Owen Moffat

Personal information
- Full name: Owen John Moffat
- Date of birth: 6 January 2002 (age 24)
- Place of birth: Stirling, Scotland
- Position: Winger

Team information
- Current team: East Kilbride
- Number: 33

Youth career
- 2009-2021: Celtic

Senior career*
- Years: Team / Apps / (Gls)
- 2021–2022: Celtic / 2 / (0)
- 2022–2024: Blackpool / 0 / (0)
- 2023–2024: → Dunfermline Athletic (loan) / 28 / (3)
- 2024–2026: Greenock Morton / 70 / (5)
- 2026–: East Kilbride / 4 / (0)

= Owen Moffat =

Scottish footballer

Owen John Moffat (born 6 January 2002) is a Scottish professional footballer who plays as a winger for club East Kilbride.
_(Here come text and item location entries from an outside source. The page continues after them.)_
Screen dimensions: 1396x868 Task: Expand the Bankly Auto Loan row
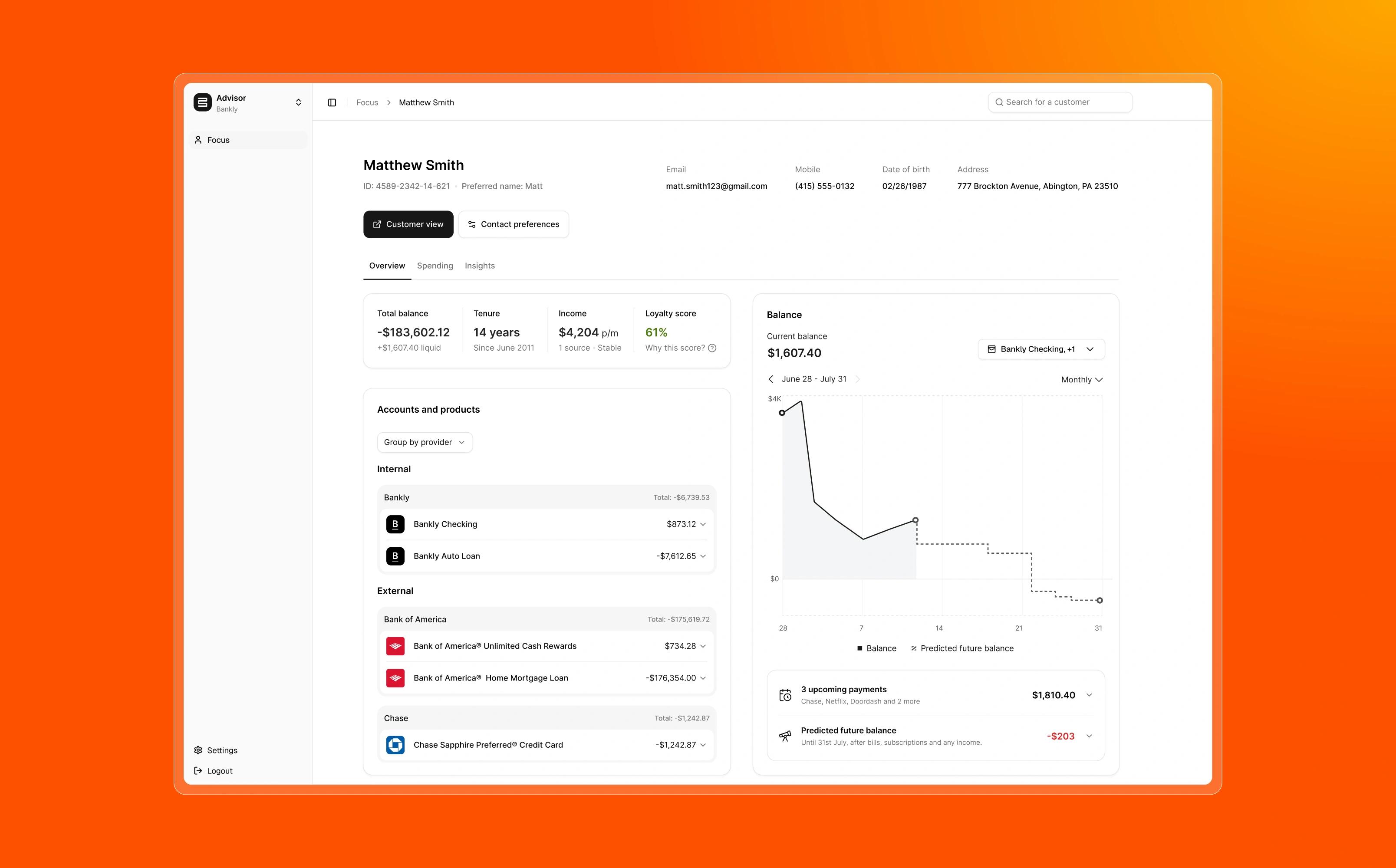[703, 556]
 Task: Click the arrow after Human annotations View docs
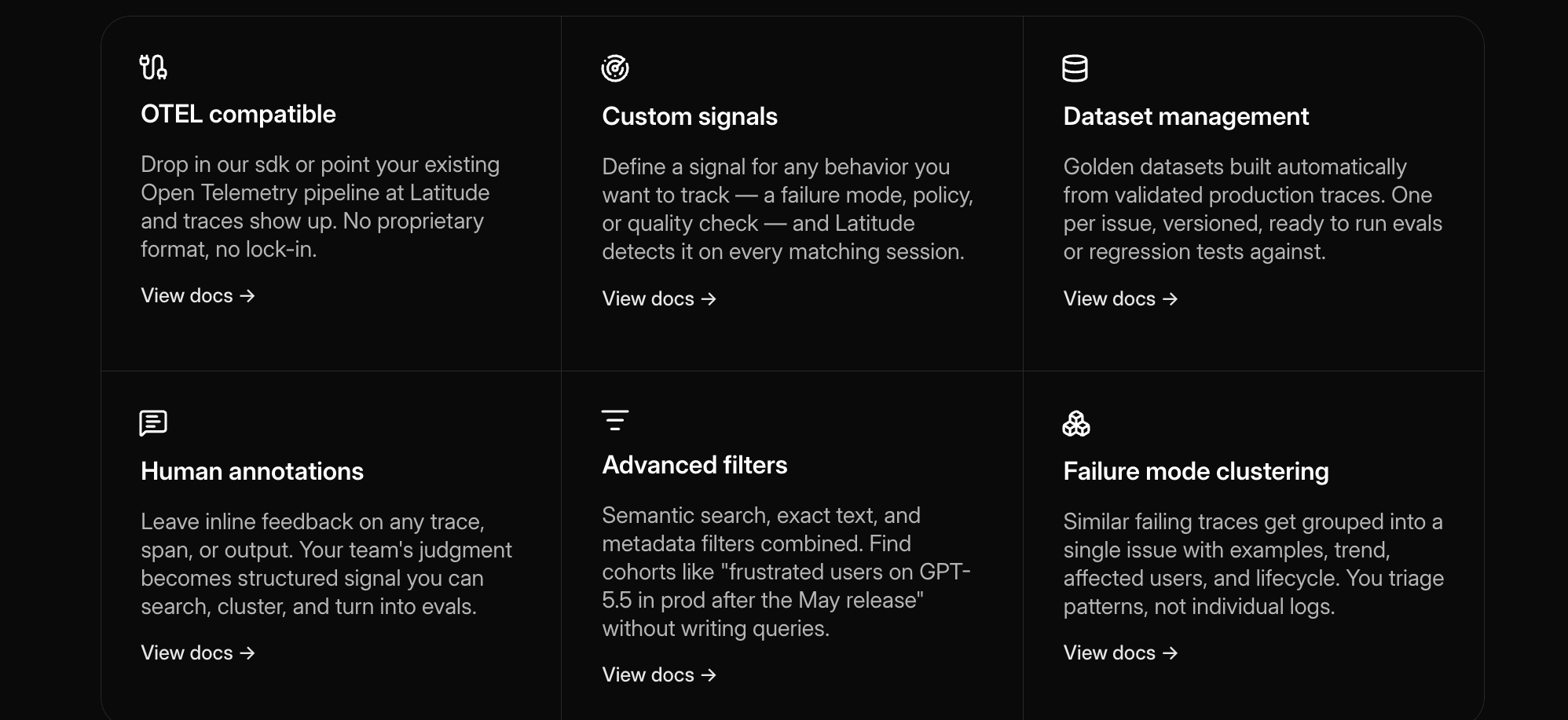coord(247,653)
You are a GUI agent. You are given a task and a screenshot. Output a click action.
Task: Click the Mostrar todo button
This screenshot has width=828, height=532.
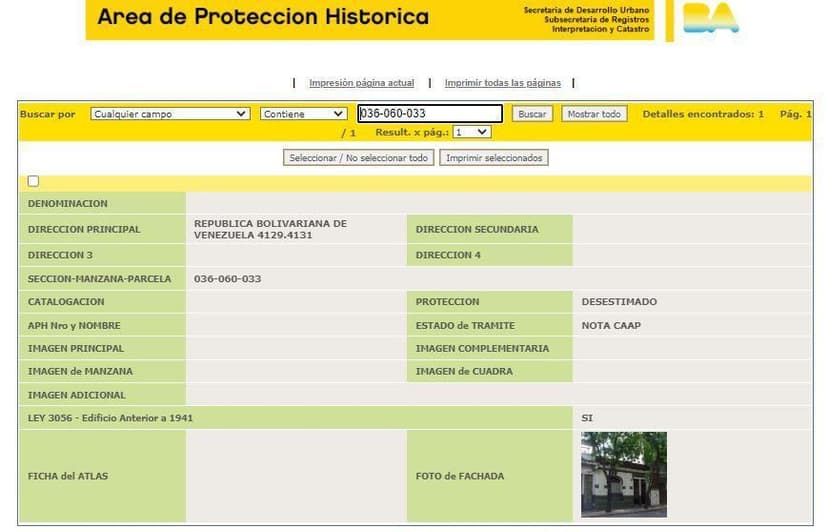[x=594, y=114]
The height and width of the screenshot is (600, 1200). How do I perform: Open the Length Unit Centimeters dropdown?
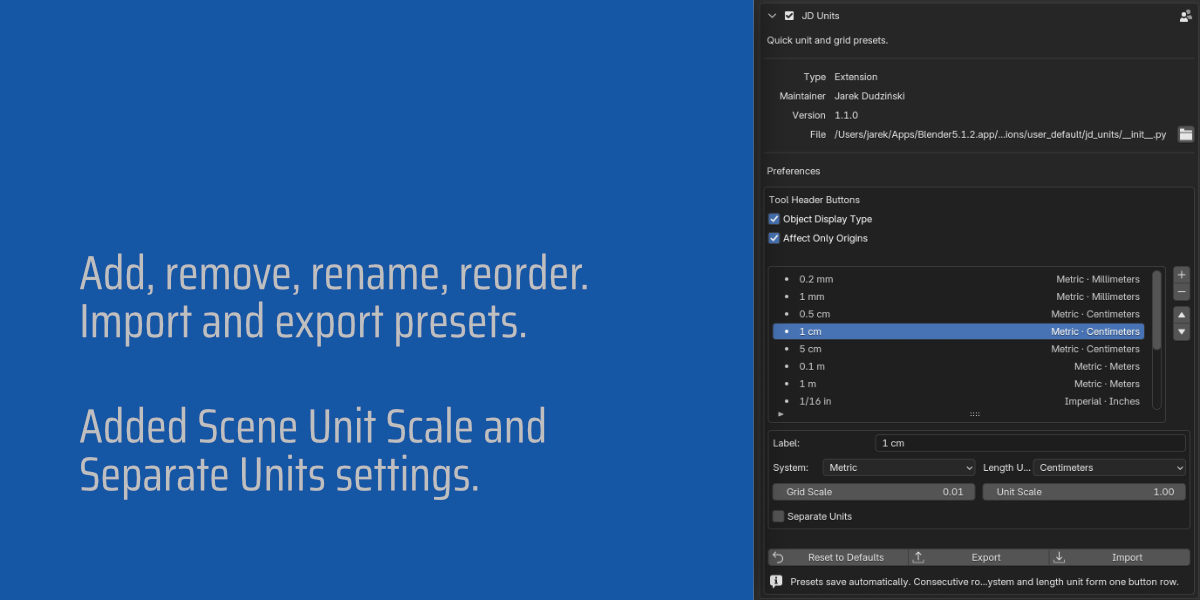coord(1109,467)
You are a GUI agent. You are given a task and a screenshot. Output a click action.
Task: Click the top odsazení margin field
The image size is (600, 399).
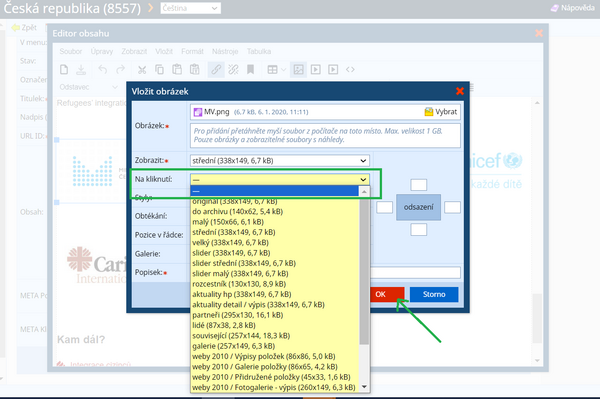[418, 185]
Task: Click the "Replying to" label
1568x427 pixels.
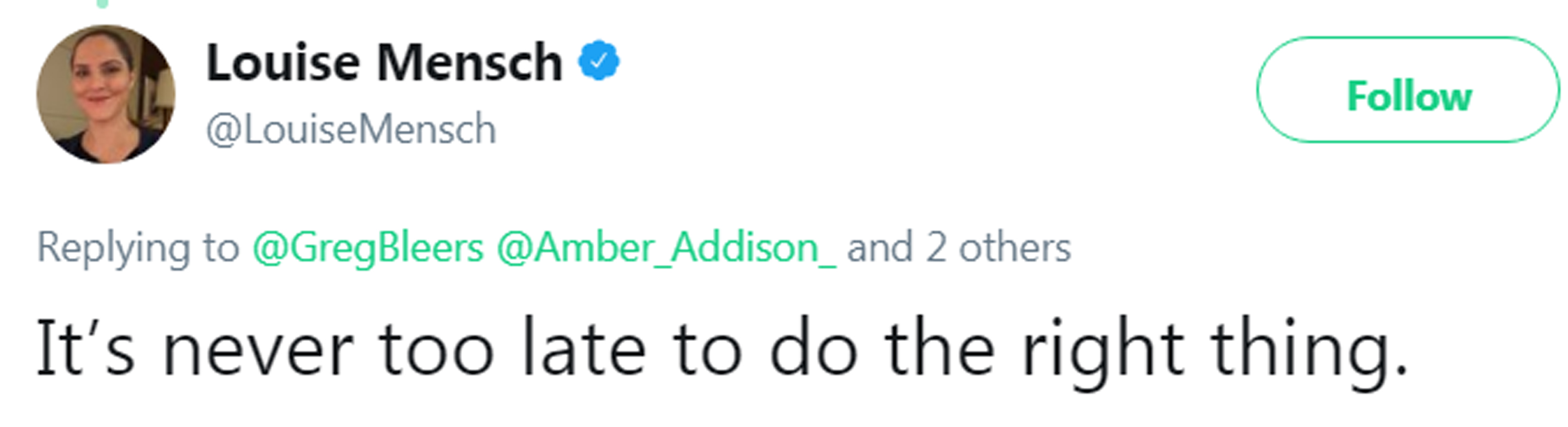Action: (138, 247)
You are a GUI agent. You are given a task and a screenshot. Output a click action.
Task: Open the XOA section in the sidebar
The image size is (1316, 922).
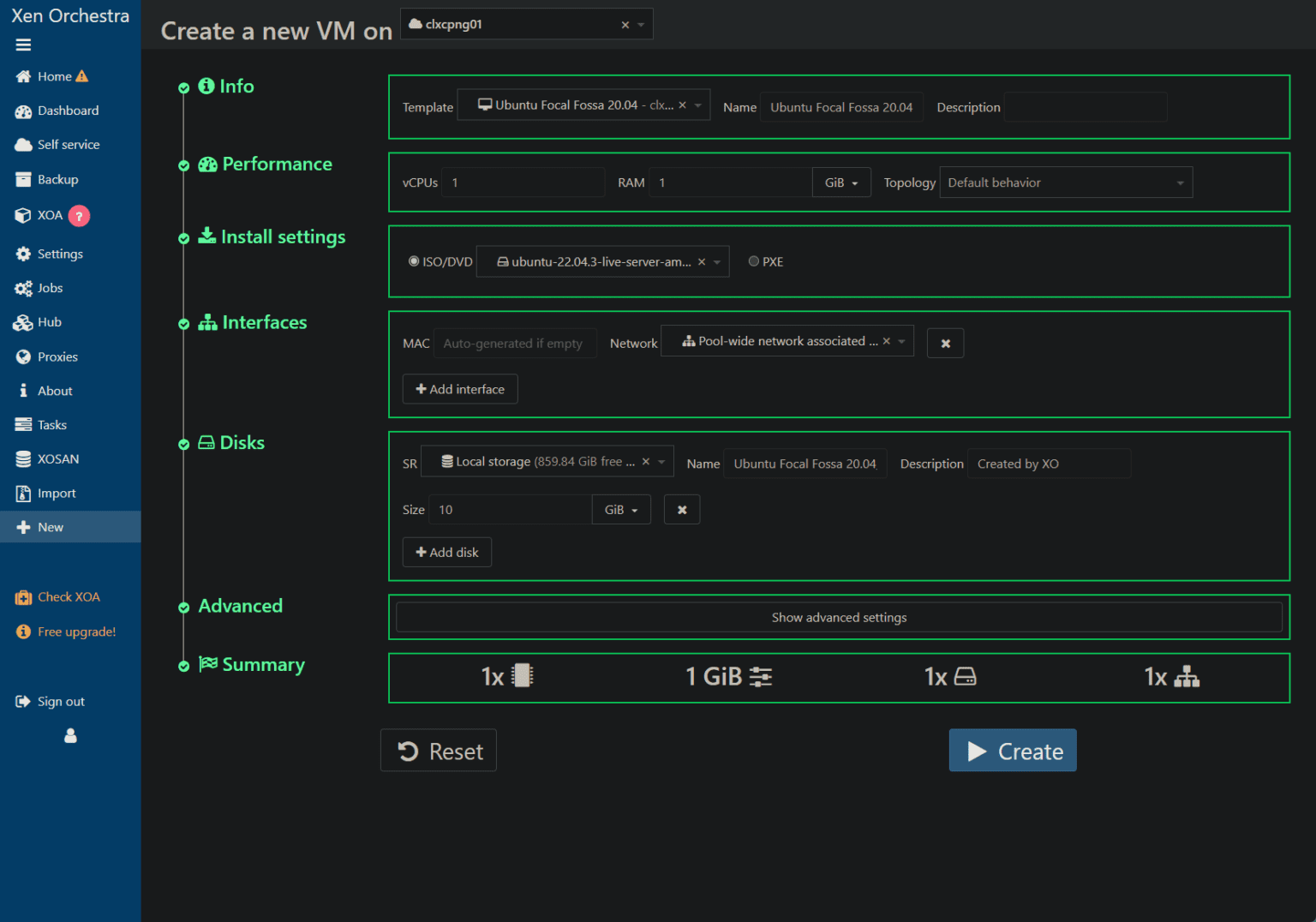click(x=23, y=215)
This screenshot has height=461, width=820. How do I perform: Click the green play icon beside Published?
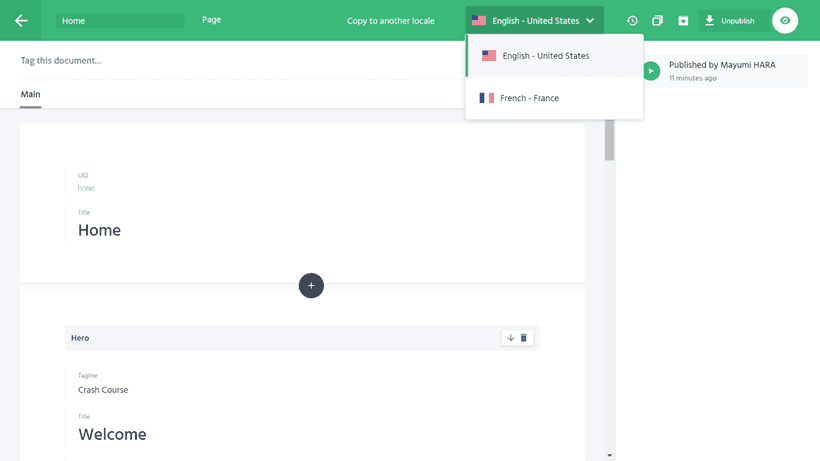(651, 70)
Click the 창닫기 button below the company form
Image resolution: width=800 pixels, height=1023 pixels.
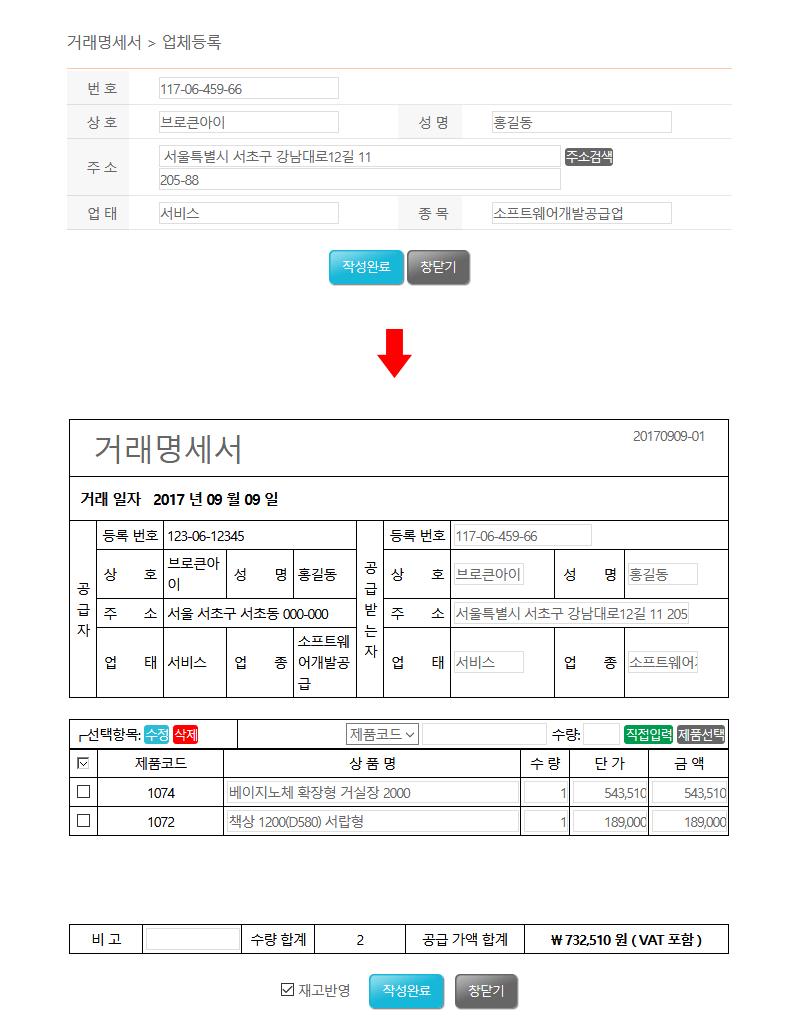point(438,267)
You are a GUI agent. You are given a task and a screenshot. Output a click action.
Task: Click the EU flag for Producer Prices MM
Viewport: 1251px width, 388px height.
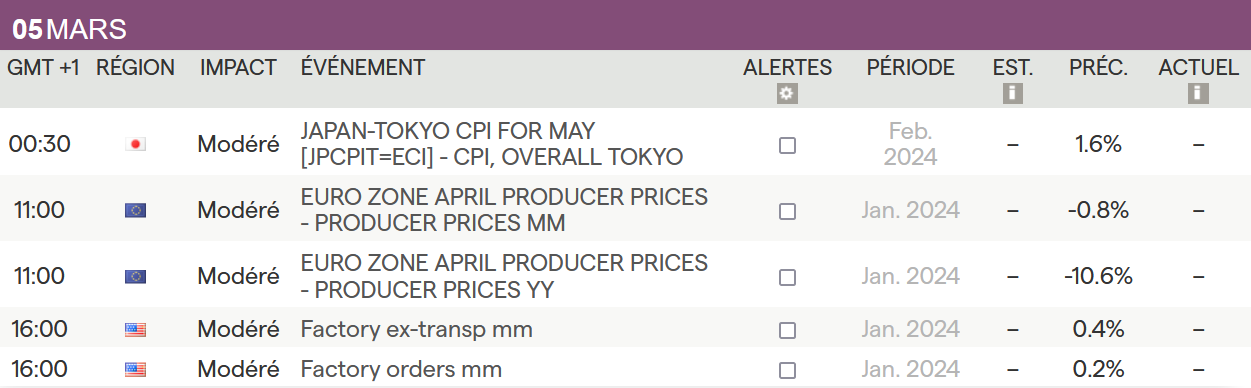(x=135, y=210)
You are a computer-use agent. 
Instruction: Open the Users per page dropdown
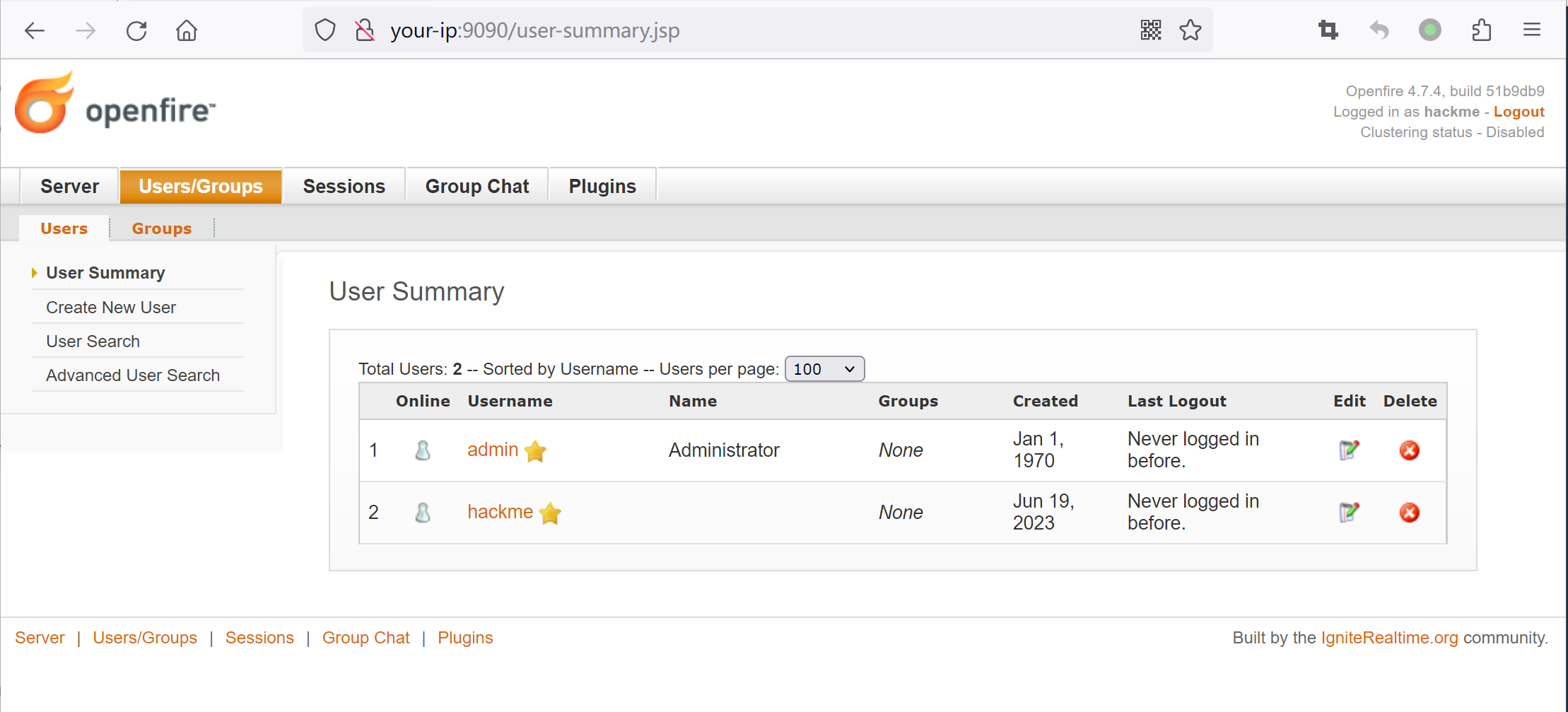click(824, 369)
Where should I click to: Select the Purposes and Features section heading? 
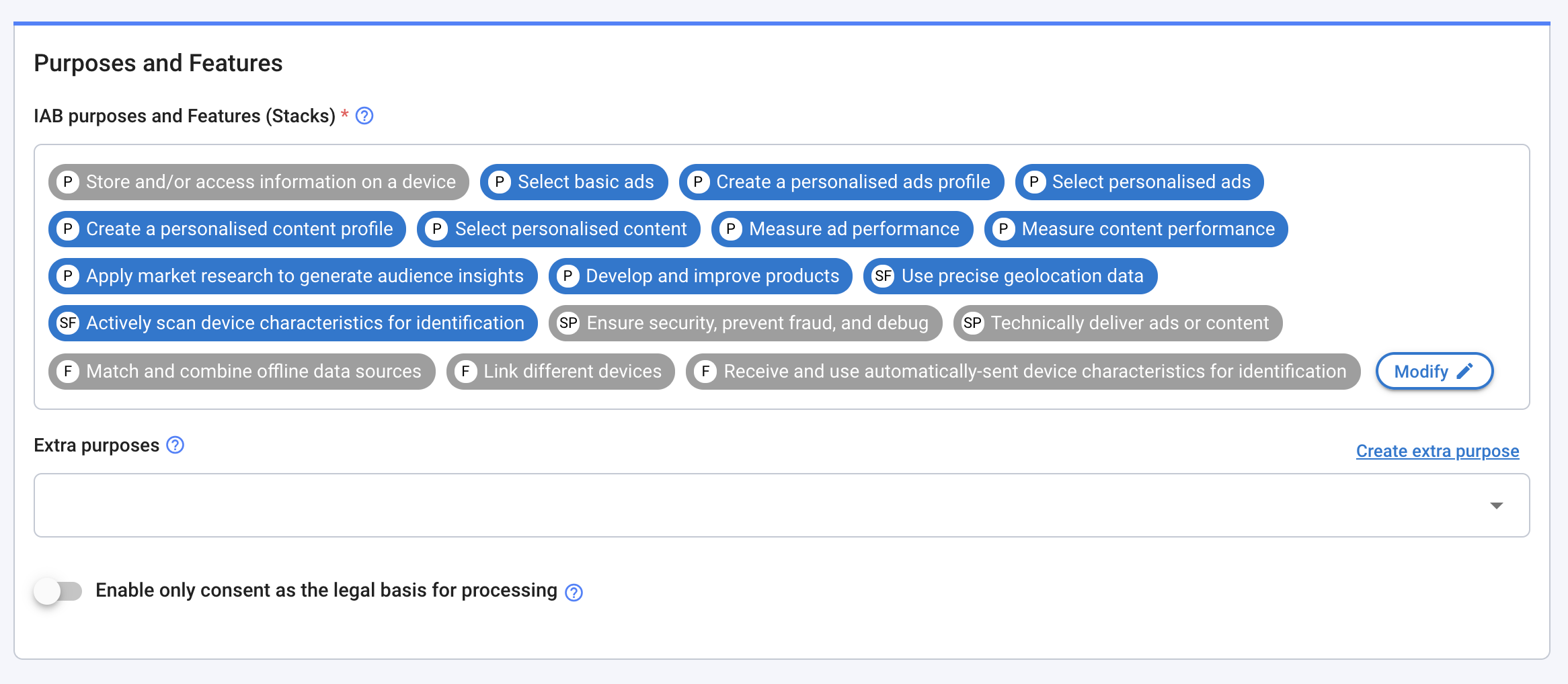159,62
Having advanced through the Celtic Youth Setup, he was also previously contracted to Blackpool, and had a spell on loan to Dunfermline Athletic. After leaving Blackpool, Moffat spent two years with Greenock Morton.

==Professional career==
A youth product of Celtic since the age of 7, Moffat signed a professional contract with the club in 2019, and extended it on 6 January 2021. He made his professional debut with Celtic in a 2–1 Scottish Premiership win over Ross County on 15 December 2021. Four days later, on 19 December, he came in as a substitute in the Scottish League Cup Final, thus being involved in Celtic's final victory against Hibernian. Finally, on 22 December, he made his first league start against St Mirren. Throughout the 2021-22 season, the winger was also heavily involved with Celtic's B Team in the Lowland League, where he collected fourteen goals and eight assists in 31 games.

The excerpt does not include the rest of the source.